Kelley Fuller, une résidente de Depoe Bay sur la côte centrale de l’Oregon, a déclaré que Fred Meyer et Safeway les plus proches de Newport se trouvaient en face l’un de l’autre.

“Si Kroger et Albertson sont autorisés à fusionner, nous perdrons presque certainement ce Safeway”, a déclaré Fuller, “ce qui signifierait non seulement perdre une épicerie, mais aussi la pharmacie à l’intérieur.”

Elle a dit que Lincoln City avait déjà perdu une pharmacie lorsque Bi-Mart s’est retiré de l’activité pharmaceutique, et que les pharmacies concurrentes sont devenues sensiblement plus « bondées et chaotiques » par la suite.

Et elle a dit qu’il était important d’avoir deux supermarchés car la pandémie a fait des ravages sur la chaîne d’approvisionnement.

“Quand Fred Meyer manquait de bases, Safeway en avait parfois encore”, a-t-elle déclaré. “Cela aurait été pire pour les communautés locales si nous n’avions pas également eu Safeway pour faire nos courses.”

Nagra, avec un groupe de défense des consommateurs de l’État, a déclaré que la fusion Kroger-Albertsons laisse des zones qui sont déjà des déserts alimentaires avec encore moins de choix.

“Non seulement ils enlèveraient la capacité des gens à choisir, mais ils auraient en fait un impact direct sur la santé des gens”, a-t-il déclaré. “Parce que si vous n’avez pas accès à des aliments de bonne qualité, je pense qu’il est juste de supposer que vos résultats pour la santé ne sont peut-être pas aussi bons.”

Il a déclaré que l’accord pourrait “causer plus de tort et en quelque sorte serrer les consommateurs qui ont déjà du mal à se payer de la nourriture”.

Mais les dirigeants de Kroger ont déclaré dans un communiqué qu’il réinvestirait 500 millions de dollars pour “réduire les prix pour les clients” et 1 milliard de dollars pour augmenter les salaires et les avantages sociaux des employés.

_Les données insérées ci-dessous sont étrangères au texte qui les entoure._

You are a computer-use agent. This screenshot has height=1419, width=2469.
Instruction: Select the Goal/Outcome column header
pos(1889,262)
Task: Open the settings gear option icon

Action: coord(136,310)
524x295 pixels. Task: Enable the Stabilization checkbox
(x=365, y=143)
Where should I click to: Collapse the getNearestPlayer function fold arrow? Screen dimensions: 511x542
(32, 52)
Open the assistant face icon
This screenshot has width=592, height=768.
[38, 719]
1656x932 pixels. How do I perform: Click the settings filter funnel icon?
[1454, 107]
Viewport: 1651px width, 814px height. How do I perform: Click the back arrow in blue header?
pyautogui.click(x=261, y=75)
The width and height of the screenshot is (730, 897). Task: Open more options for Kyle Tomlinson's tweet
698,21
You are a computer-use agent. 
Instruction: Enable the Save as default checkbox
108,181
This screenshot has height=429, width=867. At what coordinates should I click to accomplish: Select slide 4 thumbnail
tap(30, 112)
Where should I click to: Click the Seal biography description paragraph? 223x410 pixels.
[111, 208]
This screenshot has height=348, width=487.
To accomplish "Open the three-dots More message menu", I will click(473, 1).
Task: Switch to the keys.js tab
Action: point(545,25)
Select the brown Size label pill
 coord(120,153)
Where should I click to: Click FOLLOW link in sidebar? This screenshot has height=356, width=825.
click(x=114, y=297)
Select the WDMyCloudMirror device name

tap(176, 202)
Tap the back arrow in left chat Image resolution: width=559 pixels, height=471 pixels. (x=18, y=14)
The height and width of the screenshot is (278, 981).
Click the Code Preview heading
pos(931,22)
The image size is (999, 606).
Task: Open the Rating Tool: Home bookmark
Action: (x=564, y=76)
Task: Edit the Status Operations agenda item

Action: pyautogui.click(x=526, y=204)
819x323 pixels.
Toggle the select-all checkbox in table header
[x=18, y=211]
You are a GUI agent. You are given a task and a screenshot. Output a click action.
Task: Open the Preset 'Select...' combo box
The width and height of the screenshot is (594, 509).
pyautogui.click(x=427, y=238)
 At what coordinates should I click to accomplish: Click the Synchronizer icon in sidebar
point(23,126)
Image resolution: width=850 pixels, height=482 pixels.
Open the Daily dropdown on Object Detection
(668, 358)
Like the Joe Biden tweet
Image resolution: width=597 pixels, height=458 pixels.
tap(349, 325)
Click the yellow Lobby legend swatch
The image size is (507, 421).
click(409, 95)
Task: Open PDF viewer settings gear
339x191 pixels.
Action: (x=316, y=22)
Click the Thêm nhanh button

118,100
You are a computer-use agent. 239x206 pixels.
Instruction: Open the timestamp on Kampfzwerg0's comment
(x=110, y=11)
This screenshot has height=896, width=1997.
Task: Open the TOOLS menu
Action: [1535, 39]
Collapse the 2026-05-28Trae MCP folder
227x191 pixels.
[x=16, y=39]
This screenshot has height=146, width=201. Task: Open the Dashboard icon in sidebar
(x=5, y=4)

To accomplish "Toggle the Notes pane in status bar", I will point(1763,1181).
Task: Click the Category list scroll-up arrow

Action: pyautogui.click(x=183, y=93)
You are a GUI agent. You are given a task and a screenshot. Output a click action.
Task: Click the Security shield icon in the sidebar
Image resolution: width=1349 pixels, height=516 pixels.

Plus tôt cette semaine, les sénateurs américains Amy Klobuchar du Minnesota et Mike Lee de l’Utah ont déclaré dans un communiqué que le sous-comité judiciaire du Sénat sur la politique de concurrence, l’antitrust et les droits des consommateurs “tiendrait une audience axée sur cette proposition de fusion et les conséquences auxquelles les consommateurs pourraient être confrontés si cet accord va de l’avant.

Le comité a de “sérieuses inquiétudes” au sujet de la fusion et souhaite un marché de l’épicerie qui “reste compétitif afin que les familles américaines puissent se permettre de mettre de la nourriture sur la table”, ont déclaré Klobuchar et Lee.